:: Excerpted records

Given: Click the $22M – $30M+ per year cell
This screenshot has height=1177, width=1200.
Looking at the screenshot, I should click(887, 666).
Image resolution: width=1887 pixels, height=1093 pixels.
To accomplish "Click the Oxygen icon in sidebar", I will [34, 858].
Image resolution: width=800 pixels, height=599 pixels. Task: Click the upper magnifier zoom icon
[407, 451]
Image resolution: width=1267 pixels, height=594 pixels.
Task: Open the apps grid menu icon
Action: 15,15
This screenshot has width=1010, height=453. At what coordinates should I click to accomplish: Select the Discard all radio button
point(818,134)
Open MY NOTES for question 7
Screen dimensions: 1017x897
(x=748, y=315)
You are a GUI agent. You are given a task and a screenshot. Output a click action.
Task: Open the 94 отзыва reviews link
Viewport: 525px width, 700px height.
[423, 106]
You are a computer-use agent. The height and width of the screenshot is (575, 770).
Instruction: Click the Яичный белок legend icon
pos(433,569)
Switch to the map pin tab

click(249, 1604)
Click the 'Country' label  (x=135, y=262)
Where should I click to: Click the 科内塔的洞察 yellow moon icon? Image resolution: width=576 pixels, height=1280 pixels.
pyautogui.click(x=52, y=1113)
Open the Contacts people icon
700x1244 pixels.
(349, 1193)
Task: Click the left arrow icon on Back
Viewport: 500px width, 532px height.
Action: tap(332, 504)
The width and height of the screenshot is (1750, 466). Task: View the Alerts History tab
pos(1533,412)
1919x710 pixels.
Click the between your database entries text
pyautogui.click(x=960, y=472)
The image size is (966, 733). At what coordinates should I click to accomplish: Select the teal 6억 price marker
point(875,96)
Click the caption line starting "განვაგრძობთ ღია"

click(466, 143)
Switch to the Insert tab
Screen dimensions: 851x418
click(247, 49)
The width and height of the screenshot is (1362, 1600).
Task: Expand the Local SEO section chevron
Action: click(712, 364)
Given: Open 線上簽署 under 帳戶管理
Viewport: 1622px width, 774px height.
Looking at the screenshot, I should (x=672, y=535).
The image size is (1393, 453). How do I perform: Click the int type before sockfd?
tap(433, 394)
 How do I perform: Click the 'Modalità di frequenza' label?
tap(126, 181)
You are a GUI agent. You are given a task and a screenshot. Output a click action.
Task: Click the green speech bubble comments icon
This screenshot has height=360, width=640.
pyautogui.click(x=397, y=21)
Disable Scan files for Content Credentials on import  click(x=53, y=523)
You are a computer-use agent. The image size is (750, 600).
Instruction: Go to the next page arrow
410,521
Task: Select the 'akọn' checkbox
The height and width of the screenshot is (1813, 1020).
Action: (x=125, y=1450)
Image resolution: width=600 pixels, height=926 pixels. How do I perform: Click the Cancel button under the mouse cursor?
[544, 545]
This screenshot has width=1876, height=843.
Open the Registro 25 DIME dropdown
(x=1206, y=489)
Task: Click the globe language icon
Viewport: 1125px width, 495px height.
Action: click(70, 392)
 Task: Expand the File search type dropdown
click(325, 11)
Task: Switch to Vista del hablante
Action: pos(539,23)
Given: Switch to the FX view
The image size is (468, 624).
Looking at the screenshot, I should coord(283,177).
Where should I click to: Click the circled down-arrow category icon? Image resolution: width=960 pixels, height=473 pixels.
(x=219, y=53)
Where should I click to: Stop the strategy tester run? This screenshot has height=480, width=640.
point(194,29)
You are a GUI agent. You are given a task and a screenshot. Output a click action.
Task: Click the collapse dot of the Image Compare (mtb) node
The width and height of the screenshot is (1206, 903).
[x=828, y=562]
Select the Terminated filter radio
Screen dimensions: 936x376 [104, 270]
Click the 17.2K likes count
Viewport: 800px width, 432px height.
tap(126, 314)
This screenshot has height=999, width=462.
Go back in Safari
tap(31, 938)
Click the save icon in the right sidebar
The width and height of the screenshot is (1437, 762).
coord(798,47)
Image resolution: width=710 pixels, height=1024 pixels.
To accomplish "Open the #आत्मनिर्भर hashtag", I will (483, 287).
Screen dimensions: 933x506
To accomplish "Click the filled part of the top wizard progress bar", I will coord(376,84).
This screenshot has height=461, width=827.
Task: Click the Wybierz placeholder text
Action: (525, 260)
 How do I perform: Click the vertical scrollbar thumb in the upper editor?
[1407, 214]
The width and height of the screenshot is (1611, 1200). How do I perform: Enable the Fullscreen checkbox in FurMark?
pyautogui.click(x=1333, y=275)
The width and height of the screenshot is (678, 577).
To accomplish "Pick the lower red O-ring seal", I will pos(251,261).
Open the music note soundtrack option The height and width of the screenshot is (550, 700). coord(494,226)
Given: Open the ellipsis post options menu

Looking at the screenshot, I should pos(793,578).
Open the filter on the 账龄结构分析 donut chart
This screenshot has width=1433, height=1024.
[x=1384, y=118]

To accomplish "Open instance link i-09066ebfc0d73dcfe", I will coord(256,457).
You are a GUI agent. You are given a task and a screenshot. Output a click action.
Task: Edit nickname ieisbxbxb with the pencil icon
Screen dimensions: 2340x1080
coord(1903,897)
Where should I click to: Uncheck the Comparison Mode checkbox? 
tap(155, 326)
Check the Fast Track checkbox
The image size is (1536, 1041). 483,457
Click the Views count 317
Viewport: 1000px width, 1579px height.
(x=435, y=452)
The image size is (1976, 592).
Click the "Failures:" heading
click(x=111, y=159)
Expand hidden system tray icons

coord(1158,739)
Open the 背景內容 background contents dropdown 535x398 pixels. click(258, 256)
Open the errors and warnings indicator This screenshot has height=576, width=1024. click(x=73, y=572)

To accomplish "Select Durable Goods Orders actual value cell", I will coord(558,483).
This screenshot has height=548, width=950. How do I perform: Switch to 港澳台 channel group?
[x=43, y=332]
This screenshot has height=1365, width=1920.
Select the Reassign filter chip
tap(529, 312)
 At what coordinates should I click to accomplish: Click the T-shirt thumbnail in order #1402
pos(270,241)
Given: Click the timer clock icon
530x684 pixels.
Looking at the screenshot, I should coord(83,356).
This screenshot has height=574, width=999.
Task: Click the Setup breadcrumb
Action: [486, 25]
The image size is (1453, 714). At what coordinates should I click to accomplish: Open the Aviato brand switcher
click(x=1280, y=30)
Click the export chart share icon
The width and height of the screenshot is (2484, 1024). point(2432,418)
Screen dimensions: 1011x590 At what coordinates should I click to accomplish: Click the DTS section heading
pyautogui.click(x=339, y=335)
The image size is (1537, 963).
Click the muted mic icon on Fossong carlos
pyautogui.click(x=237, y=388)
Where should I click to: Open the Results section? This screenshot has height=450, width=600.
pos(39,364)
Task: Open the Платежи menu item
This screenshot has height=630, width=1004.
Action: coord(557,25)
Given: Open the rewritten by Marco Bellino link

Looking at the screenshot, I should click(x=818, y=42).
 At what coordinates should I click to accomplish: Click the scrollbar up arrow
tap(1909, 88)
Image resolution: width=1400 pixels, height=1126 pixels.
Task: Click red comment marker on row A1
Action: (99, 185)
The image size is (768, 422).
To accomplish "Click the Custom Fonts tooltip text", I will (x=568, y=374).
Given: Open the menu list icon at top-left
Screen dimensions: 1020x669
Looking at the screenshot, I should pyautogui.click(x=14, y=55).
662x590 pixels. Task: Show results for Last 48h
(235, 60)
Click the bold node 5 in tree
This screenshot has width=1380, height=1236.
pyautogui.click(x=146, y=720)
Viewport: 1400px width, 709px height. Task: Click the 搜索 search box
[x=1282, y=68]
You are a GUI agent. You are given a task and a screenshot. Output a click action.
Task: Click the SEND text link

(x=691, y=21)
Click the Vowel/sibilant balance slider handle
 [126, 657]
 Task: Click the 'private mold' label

::::

*Description of the task*. Reproduce the data in full. Nothing in it may be altered.

*Answer section*.
Given: Click the $22M – $30M+ per year cell
This screenshot has height=1177, width=1200.
Looking at the screenshot, I should click(887, 666).
Image resolution: width=1887 pixels, height=1093 pixels.
To accomplish "Click the Oxygen icon in sidebar", I will [34, 858].
Image resolution: width=800 pixels, height=599 pixels. Task: Click the upper magnifier zoom icon
[407, 451]
Image resolution: width=1267 pixels, height=594 pixels.
Task: Open the apps grid menu icon
Action: 15,15
This screenshot has width=1010, height=453. At what coordinates should I click to accomplish: Select the Discard all radio button
point(818,134)
Open MY NOTES for question 7
Screen dimensions: 1017x897
(x=748, y=315)
You are a GUI agent. You are given a task and a screenshot. Output a click action.
Task: Open the 94 отзыва reviews link
Viewport: 525px width, 700px height.
[423, 106]
You are a computer-use agent. The height and width of the screenshot is (575, 770).
Instruction: Click the Яичный белок legend icon
pos(433,569)
Switch to the map pin tab

click(249, 1604)
Click the 'Country' label  (x=135, y=262)
Where should I click to: Click the 科内塔的洞察 yellow moon icon? Image resolution: width=576 pixels, height=1280 pixels.
pyautogui.click(x=52, y=1113)
Open the Contacts people icon
700x1244 pixels.
(349, 1193)
Task: Click the left arrow icon on Back
Viewport: 500px width, 532px height.
Action: tap(332, 504)
The width and height of the screenshot is (1750, 466). Task: View the Alerts History tab
pos(1533,412)
1919x710 pixels.
Click the between your database entries text
pyautogui.click(x=960, y=472)
The image size is (966, 733). At what coordinates should I click to accomplish: Select the teal 6억 price marker
point(875,96)
Click the caption line starting "განვაგრძობთ ღია"

click(466, 143)
Switch to the Insert tab
Screen dimensions: 851x418
click(247, 49)
The width and height of the screenshot is (1362, 1600).
Task: Expand the Local SEO section chevron
Action: click(712, 364)
Given: Open 線上簽署 under 帳戶管理
Viewport: 1622px width, 774px height.
Looking at the screenshot, I should (x=672, y=535).
The image size is (1393, 453). How do I perform: Click the int type before sockfd?
tap(433, 394)
 How do I perform: Click the 'Modalità di frequenza' label?
tap(126, 181)
You are a GUI agent. You are given a task and a screenshot. Output a click action.
Task: Click the green speech bubble comments icon
This screenshot has height=360, width=640.
pyautogui.click(x=397, y=21)
Disable Scan files for Content Credentials on import  click(x=53, y=523)
You are a computer-use agent. The image size is (750, 600).
Instruction: Go to the next page arrow
410,521
Task: Select the 'akọn' checkbox
The height and width of the screenshot is (1813, 1020).
Action: (x=125, y=1450)
Image resolution: width=600 pixels, height=926 pixels. How do I perform: Click the Cancel button under the mouse cursor?
[544, 545]
This screenshot has width=1876, height=843.
Open the Registro 25 DIME dropdown
(x=1206, y=489)
Task: Click the globe language icon
Viewport: 1125px width, 495px height.
Action: click(70, 392)
 Task: Expand the File search type dropdown
click(325, 11)
Task: Switch to Vista del hablante
Action: pos(539,23)
Given: Switch to the FX view
The image size is (468, 624).
Looking at the screenshot, I should coord(283,177).
Where should I click to: Click the circled down-arrow category icon? Image resolution: width=960 pixels, height=473 pixels.
(x=219, y=53)
Where should I click to: Stop the strategy tester run? This screenshot has height=480, width=640.
point(194,29)
You are a GUI agent. You are given a task and a screenshot. Output a click action.
Task: Click the collapse dot of the Image Compare (mtb) node
The width and height of the screenshot is (1206, 903).
[x=828, y=562]
Select the Terminated filter radio
Screen dimensions: 936x376 [104, 270]
Click the 17.2K likes count
Viewport: 800px width, 432px height.
tap(126, 314)
This screenshot has height=999, width=462.
Go back in Safari
tap(31, 938)
Click the save icon in the right sidebar
The width and height of the screenshot is (1437, 762).
coord(798,47)
Image resolution: width=710 pixels, height=1024 pixels.
To accomplish "Open the #आत्मनिर्भर hashtag", I will (483, 287).
Screen dimensions: 933x506
To accomplish "Click the filled part of the top wizard progress bar", I will coord(376,84).
This screenshot has height=461, width=827.
Task: Click the Wybierz placeholder text
Action: (525, 260)
 How do I perform: Click the vertical scrollbar thumb in the upper editor?
[1407, 214]
The width and height of the screenshot is (1611, 1200). How do I perform: Enable the Fullscreen checkbox in FurMark?
pyautogui.click(x=1333, y=275)
The width and height of the screenshot is (678, 577).
To accomplish "Pick the lower red O-ring seal", I will pos(251,261).
Open the music note soundtrack option The height and width of the screenshot is (550, 700). coord(494,226)
Given: Open the ellipsis post options menu

Looking at the screenshot, I should pos(793,578).
Open the filter on the 账龄结构分析 donut chart
This screenshot has width=1433, height=1024.
[x=1384, y=118]

To accomplish "Open instance link i-09066ebfc0d73dcfe", I will coord(256,457).
You are a GUI agent. You are given a task and a screenshot. Output a click action.
Task: Edit nickname ieisbxbxb with the pencil icon
Screen dimensions: 2340x1080
coord(1903,897)
Where should I click to: Uncheck the Comparison Mode checkbox? 
tap(155, 326)
Check the Fast Track checkbox
The image size is (1536, 1041). 483,457
Click the Views count 317
Viewport: 1000px width, 1579px height.
(x=435, y=452)
The image size is (1976, 592).
Click the "Failures:" heading
click(x=111, y=159)
Expand hidden system tray icons

coord(1158,739)
Open the 背景內容 background contents dropdown 535x398 pixels. click(258, 256)
Open the errors and warnings indicator This screenshot has height=576, width=1024. click(x=73, y=572)

To accomplish "Select Durable Goods Orders actual value cell", I will coord(558,483).
This screenshot has height=548, width=950. How do I perform: Switch to 港澳台 channel group?
[x=43, y=332]
This screenshot has height=1365, width=1920.
Select the Reassign filter chip
tap(529, 312)
 At what coordinates should I click to accomplish: Click the T-shirt thumbnail in order #1402
pos(270,241)
Given: Click the timer clock icon
530x684 pixels.
Looking at the screenshot, I should coord(83,356).
This screenshot has height=574, width=999.
Task: Click the Setup breadcrumb
Action: [486, 25]
The image size is (1453, 714). At what coordinates should I click to accomplish: Open the Aviato brand switcher
click(x=1280, y=30)
Click the export chart share icon
The width and height of the screenshot is (2484, 1024). point(2432,418)
Screen dimensions: 1011x590 At what coordinates should I click to accomplish: Click the DTS section heading
pyautogui.click(x=339, y=335)
The image size is (1537, 963).
Click the muted mic icon on Fossong carlos
pyautogui.click(x=237, y=388)
Where should I click to: Open the Results section? This screenshot has height=450, width=600.
pos(39,364)
Task: Open the Платежи menu item
This screenshot has height=630, width=1004.
Action: coord(557,25)
Given: Open the rewritten by Marco Bellino link

Looking at the screenshot, I should click(x=818, y=42).
 At what coordinates should I click to accomplish: Click the scrollbar up arrow
tap(1909, 88)
Image resolution: width=1400 pixels, height=1126 pixels.
Task: Click red comment marker on row A1
Action: (99, 185)
The image size is (768, 422).
To accomplish "Click the Custom Fonts tooltip text", I will (x=568, y=374).
Given: Open the menu list icon at top-left
Screen dimensions: 1020x669
Looking at the screenshot, I should pyautogui.click(x=14, y=55).
662x590 pixels. Task: Show results for Last 48h
(235, 60)
Click the bold node 5 in tree
This screenshot has width=1380, height=1236.
pyautogui.click(x=146, y=720)
Viewport: 1400px width, 709px height. Task: Click the 搜索 search box
[x=1282, y=68]
You are a GUI agent. You are given a task and a screenshot. Output a click action.
Task: Click the SEND text link

(x=691, y=21)
Click the Vowel/sibilant balance slider handle
 [126, 657]
 Task: Click the 'private mold' label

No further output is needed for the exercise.